This is a live mirror of the Perl 5 development currently hosted at https://github.com/perl/perl5
[gh18096] assume worst-case for GOSUBs we don't analyse
authorHugo van der Sanden <hv@crypt.org>
Tue, 15 Sep 2020 13:02:54 +0000 (14:02 +0100)
committerHugo van der Sanden <hv@crypt.org>
Tue, 22 Sep 2020 11:51:47 +0000 (12:51 +0100)
During study_chunk, under various conditions we avoid recursing into
a GOSUB. But we must avoid giving the enclosing scope the idea that
this GOSUB would match only an empty string, since that could trigger
wrong optimizations (eg CURLYX => CURLYM in the ticket).
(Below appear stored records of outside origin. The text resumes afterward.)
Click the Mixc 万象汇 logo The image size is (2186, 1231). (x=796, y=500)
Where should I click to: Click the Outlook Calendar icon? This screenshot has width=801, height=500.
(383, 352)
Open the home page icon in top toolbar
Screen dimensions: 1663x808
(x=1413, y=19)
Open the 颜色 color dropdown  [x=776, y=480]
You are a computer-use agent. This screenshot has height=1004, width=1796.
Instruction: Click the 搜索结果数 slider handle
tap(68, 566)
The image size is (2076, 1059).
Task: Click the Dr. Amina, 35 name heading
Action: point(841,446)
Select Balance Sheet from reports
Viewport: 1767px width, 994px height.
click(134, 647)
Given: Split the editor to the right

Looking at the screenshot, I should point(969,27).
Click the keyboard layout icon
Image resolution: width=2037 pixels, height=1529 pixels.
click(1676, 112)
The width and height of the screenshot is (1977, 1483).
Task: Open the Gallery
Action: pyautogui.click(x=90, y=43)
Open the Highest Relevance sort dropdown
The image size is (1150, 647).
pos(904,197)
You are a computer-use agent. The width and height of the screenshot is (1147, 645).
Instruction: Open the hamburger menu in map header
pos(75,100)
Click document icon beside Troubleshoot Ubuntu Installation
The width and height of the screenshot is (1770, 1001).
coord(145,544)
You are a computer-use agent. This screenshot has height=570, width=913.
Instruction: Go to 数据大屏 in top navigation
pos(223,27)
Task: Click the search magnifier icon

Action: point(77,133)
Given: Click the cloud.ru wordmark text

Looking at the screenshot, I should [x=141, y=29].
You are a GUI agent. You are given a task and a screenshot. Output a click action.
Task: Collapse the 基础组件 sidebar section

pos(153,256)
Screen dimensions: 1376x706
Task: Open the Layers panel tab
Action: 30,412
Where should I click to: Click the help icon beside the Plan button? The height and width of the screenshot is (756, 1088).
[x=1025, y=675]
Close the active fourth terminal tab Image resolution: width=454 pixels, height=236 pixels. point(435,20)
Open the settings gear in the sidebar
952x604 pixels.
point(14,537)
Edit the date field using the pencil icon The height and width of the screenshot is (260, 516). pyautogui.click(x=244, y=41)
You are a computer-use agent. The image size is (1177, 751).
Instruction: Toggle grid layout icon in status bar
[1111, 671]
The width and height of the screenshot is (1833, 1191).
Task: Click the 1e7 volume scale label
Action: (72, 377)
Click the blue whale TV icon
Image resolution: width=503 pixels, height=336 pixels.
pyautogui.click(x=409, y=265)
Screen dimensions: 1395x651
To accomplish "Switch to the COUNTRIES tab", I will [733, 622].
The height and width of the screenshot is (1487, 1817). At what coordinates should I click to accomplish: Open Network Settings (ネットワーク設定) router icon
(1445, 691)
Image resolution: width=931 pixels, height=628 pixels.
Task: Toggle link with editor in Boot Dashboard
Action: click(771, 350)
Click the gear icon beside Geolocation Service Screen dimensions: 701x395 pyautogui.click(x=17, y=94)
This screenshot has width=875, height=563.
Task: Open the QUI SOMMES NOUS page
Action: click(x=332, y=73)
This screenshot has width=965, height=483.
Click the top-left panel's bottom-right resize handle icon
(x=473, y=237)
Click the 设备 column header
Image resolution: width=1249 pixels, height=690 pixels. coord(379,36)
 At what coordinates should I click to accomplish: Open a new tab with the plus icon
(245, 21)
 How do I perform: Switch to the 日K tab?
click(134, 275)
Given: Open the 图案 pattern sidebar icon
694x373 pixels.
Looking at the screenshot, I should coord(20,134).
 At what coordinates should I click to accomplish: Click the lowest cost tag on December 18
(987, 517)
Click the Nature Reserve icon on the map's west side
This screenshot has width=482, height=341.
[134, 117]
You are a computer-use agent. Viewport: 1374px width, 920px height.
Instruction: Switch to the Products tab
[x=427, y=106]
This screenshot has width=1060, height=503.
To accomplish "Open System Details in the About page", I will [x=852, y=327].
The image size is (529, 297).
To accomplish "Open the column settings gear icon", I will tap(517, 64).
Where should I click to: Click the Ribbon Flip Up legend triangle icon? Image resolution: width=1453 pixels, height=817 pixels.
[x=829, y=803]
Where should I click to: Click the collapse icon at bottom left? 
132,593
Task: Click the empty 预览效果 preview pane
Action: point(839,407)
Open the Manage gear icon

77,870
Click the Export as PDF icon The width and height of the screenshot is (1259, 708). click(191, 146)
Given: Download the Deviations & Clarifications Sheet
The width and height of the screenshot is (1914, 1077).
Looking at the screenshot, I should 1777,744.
So we mark the construct as infinite, as in the code branch where we
_do_ recurse into it.

regcomp.c
t/re/re_tests

index 124ea5b..fae3f80 100644 (file)
--- a/regcomp.c
+++ b/regcomp.c
@@ -5212,7 +5212,12 @@ S_study_chunk(pTHX_ RExC_state_t *pRExC_state, regnode **scanp,
                      * might result in a minlen of 1 and not of 4,
                      * but this doesn't make us mismatch, just try a bit
                      * harder than we should.
-                     * */
+                     *
+                     * However we must assume this GOSUB is infinite, to
+                     * avoid wrongly applying other optimizations in the
+                     * enclosing scope - see GH 18096, for example.
+                     */
+                    is_inf = is_inf_internal = 1;
                     scan= regnext(scan);
                     continue;
                 }
index 554a700..ab5a0d8 100644 (file)
@@ -2023,6 +2023,8 @@ AB\s+\x{100}      AB \x{100}X     y       -       -
 /(?iaax:A? \K +)/      African_Feh     c       -       \\K + is forbidden - matches null string many times in regex
 /(?iaa:A?\K+)/ African_Feh     c       -       \\K+ is forbidden - matches null string many times in regex
 /(?iaa:A?\K*)/ African_Feh     c       -       \\K* is forbidden - matches null string many times in regex
+^((\w|<(\s)*(?1)(?3)*>)(?:(?3)*\+(?3)*(?2))*)(?3)*\+   a + b + <c + d> y       $1      a + b           # [GH #18096]
+^((\w|<(\s)*(?1)(?3)*>)(?:(?3)*\+(?3)*(?2))*)(?3)*\+   a + <b> + c     y       $1      a + <b>         # [GH #18096]
 # Keep these lines at the end of the file
 # pat  string  y/n/etc expr    expected-expr   skip-reason     comment
 # vim: softtabstop=0 noexpandtab